EXERCISE BRIEF
Only the lines from the one containing "The width and height of the screenshot is (2227, 1549)." to the end of the data are wanted; print them exactly as they appear.

LISTED ENTRIES
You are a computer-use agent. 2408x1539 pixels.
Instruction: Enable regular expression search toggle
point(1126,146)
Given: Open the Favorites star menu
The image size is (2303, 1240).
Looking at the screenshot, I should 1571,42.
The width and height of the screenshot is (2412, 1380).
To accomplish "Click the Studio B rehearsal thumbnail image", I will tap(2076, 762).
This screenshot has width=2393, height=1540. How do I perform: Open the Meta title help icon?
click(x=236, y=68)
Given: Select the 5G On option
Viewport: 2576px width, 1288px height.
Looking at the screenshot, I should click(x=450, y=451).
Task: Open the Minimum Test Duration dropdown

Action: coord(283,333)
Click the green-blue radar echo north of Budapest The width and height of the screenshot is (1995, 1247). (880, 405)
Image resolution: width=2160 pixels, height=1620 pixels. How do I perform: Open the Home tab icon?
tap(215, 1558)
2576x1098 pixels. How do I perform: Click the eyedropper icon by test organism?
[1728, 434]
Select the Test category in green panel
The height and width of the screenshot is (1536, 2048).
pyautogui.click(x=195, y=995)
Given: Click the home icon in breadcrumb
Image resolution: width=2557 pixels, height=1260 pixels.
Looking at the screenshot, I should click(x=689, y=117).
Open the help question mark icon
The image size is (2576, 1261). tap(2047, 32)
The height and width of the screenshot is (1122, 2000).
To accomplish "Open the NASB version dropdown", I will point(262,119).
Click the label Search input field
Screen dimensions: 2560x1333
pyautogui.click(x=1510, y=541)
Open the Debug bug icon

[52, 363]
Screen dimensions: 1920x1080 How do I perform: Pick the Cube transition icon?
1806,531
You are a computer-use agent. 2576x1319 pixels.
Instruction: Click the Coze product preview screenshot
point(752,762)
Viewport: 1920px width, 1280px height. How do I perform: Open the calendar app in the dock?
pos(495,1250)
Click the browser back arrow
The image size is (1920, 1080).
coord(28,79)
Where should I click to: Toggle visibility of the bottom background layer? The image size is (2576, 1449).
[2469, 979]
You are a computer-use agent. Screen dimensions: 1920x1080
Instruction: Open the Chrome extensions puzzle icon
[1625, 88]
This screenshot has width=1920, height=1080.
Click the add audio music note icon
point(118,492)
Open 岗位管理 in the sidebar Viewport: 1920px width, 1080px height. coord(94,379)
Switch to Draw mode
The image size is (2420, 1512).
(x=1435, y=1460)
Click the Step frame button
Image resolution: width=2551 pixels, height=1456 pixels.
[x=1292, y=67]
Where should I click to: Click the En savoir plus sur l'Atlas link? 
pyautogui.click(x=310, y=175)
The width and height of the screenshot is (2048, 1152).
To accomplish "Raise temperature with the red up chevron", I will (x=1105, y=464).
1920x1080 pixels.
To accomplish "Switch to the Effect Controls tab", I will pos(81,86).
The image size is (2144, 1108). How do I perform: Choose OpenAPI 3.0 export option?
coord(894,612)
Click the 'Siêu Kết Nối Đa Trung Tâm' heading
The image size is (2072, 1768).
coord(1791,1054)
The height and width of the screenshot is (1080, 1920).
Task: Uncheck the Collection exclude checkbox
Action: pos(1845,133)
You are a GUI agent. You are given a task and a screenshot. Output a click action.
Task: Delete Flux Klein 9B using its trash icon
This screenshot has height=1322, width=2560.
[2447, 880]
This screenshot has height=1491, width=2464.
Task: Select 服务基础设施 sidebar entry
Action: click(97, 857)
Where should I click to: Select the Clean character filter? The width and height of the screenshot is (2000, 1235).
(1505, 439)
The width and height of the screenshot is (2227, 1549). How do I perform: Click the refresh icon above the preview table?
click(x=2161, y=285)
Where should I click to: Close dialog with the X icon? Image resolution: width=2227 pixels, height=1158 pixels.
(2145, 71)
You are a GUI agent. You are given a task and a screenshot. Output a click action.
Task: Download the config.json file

TASK SOLUTION
The width and height of the screenshot is (2227, 1549). How do I perform: Click the refresh icon above the preview table?
click(x=2161, y=285)
Where should I click to: Close dialog with the X icon? Image resolution: width=2227 pixels, height=1158 pixels.
(2145, 71)
You are a GUI agent. You are given a task and a screenshot. Output a click action.
Task: Download the config.json file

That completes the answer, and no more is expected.